Böylece ortaya oldukça ilginç bir araştırma sonucu çıkmış: Yüz ve kafatası yapısı, insanların kişiliğiyle ve iş performansıyla ilgili doğru bilgi taşır! İş dünyasını hiç tanımayan insanlar (öğrencilerin hiçbiri dünyanın en meşhur işadamlarından Warren Buffet’ı bile tanımayacak kadar konuya uzak) bile (makul bir isabet oranıyla) sadece fotoğrafını gördükleri birinin bile iş yaşamındaki başarısı hakkında doğru bir değerlendirme yapabilmiş.
Çok yakında Psychological Science adlı bilim dergisinde yayınlanacak olan bu araştırma sonuçları net biçimde şunu gösteriyor: Öğrencilerin, bir yöneticinin liderlik potansiyeli hakkındaki hükümleriyle beceri, baskın kişilik, sevilebilirlik ve yüz olgunluğu konularındaki değerlendirmeleri, o şirketin kârlılığıyla doğrudan orantılı. Başka bir ifadeyle karlılık oranı yüksek şirketlerin yöneticilerinin fotoğrafları, öğrenciler tarafından "liderlik potansiyeli yüksek" olarak değerlendirilmiş. Aynı yöneticiler ayrıca "beceri, baskın kişilik, yüz olgunluğu" alanlarında da yüksek puan almış. Ancak sevilebilirlik ve güvenilir olmakla, başarı arasında hiçbir bağlantı bulunamamış.

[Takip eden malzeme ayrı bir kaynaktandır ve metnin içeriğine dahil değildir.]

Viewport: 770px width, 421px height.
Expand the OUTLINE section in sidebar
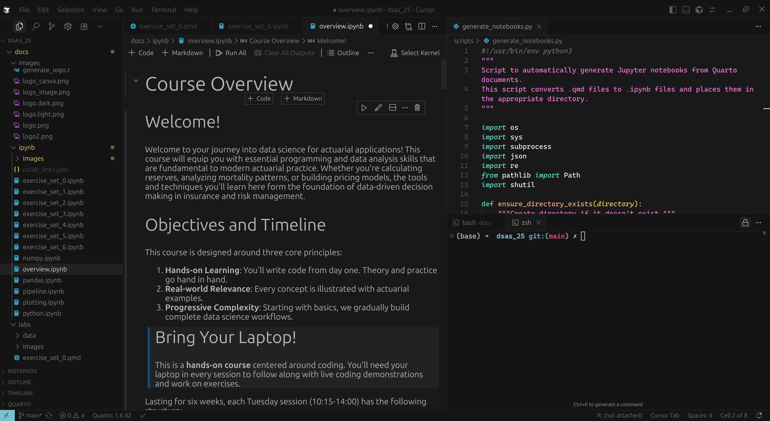click(19, 382)

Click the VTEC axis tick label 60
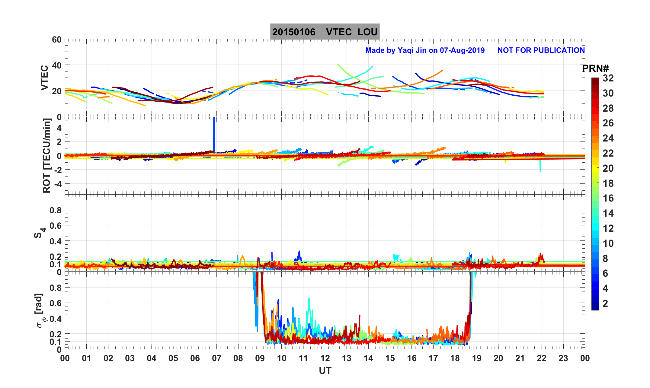click(x=56, y=40)
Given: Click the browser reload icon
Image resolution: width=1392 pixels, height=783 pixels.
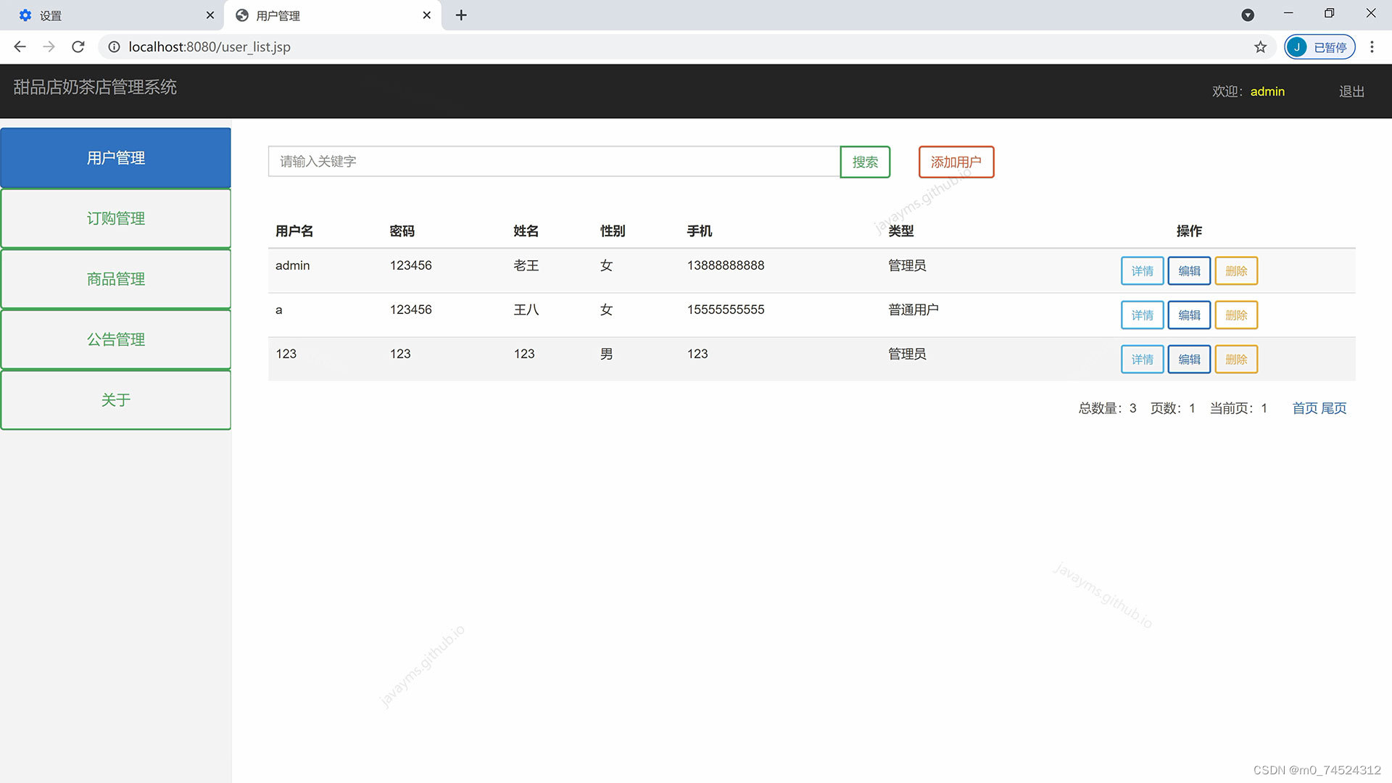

Yani tatlı bir yönetici olmanın kâr üzerinde hiç etkisi yok! Algılanan liderlik potansiyeliyle şirket kârlılığı arasında net bir bağlantı bulan bu araştırmanın sonuçları, insan kaynakları alanında çalışmayan (hatta konuya tamamen yabancı insanların) anlık değerlendirmelerinin, işin uzmanlarına (performans değerlendirmesi yapan kişinin yöneticiyi daha önceden tanıması, tarafsızlığını kaybetmesine neden oluyormuş) göre daha isabetli olabileceğini göstermesi bakımından önemli. O zaman bu bilgiler ışığında tekrar soruyorum: Şirketinize genel müdür seçerken kimin yargısına daha çok güvenirsiniz? Kendinizinkine mi, işin uzmanına mı yoksa sokaktaki adama mı?